◆ MATERIAL FOR THIS TASK:
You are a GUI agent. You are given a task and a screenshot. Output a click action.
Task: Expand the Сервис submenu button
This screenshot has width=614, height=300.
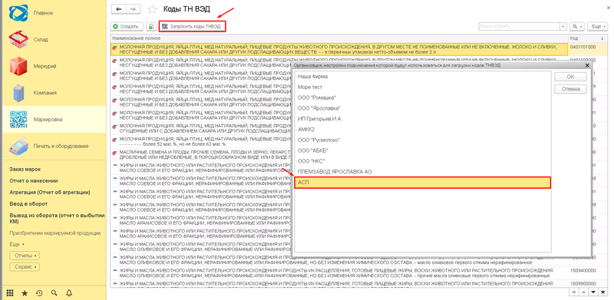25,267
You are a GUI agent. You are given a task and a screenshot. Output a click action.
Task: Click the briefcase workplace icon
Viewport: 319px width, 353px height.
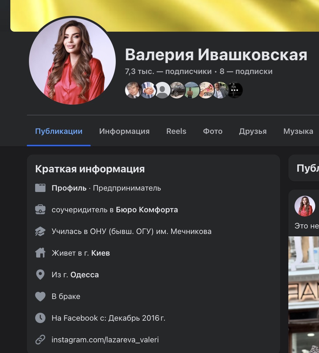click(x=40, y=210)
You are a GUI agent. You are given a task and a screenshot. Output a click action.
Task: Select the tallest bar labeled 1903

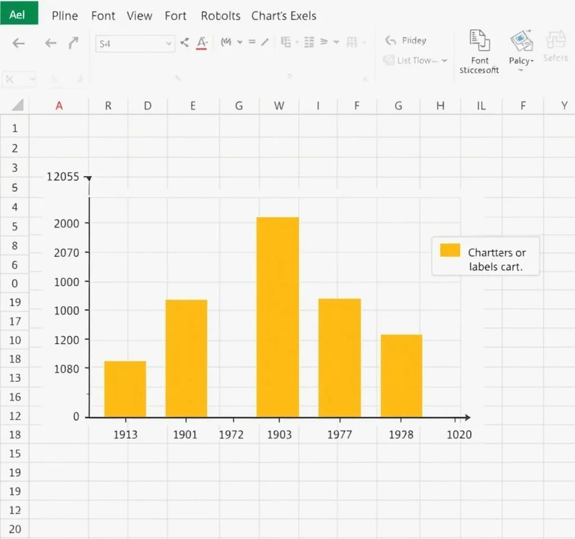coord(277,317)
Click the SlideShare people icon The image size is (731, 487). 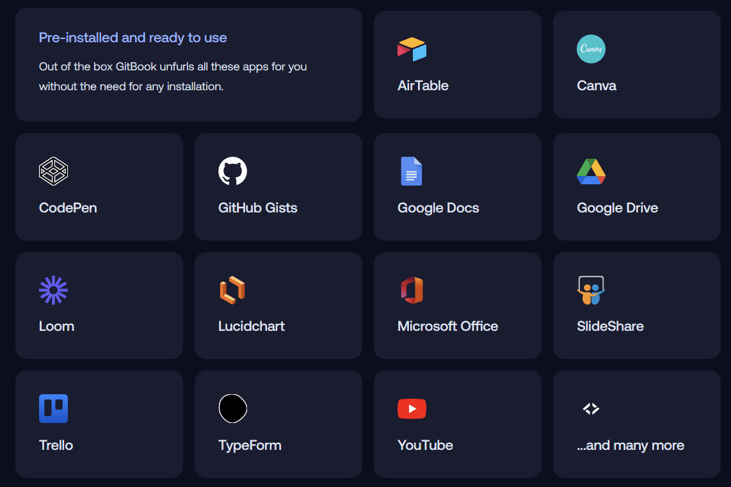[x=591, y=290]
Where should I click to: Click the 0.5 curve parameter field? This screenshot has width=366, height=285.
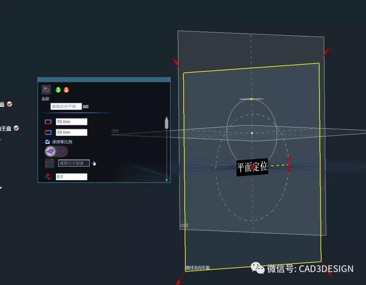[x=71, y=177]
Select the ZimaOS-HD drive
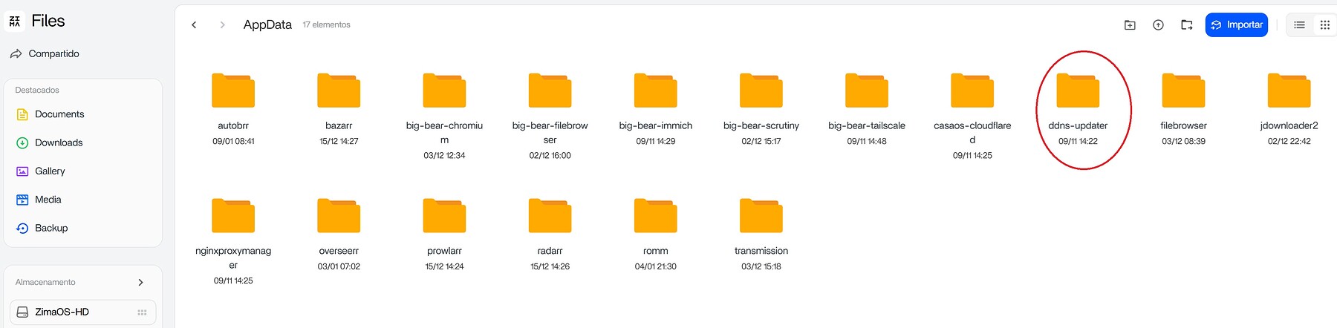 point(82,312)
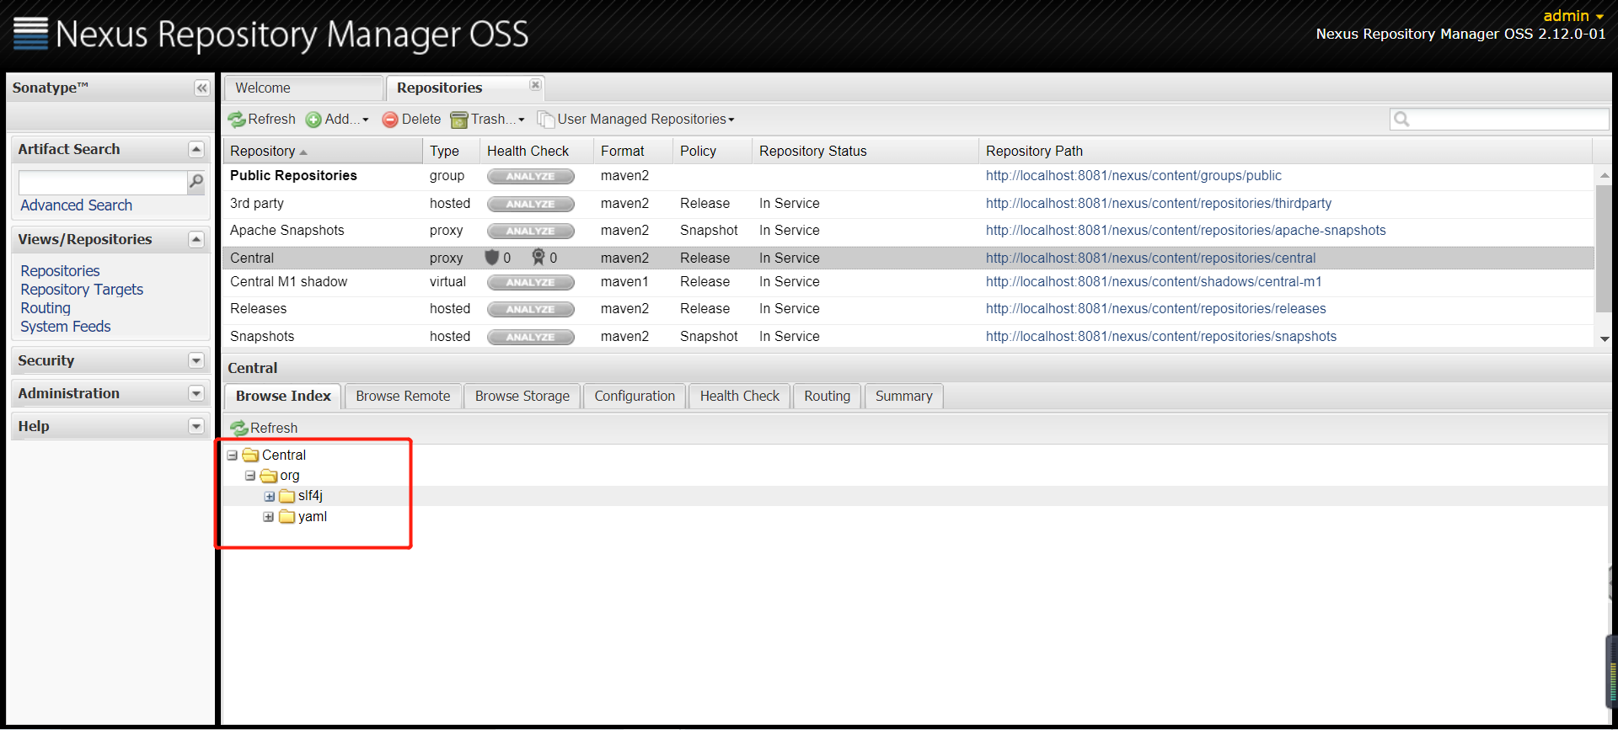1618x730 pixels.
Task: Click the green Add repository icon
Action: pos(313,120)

◆ EXERCISE:
After locating the line with "Where should I" in the listing above, transcribe it and every line after it to the last, exactly, with no pictures.

◆ YOUR SOLUTION:
Where should I click to: Click the 0.5 curve parameter field? This screenshot has width=366, height=285.
[x=71, y=177]
Select the ZimaOS-HD drive
 point(82,312)
1618x730 pixels.
Task: Click the green Add repository icon
Action: pos(313,120)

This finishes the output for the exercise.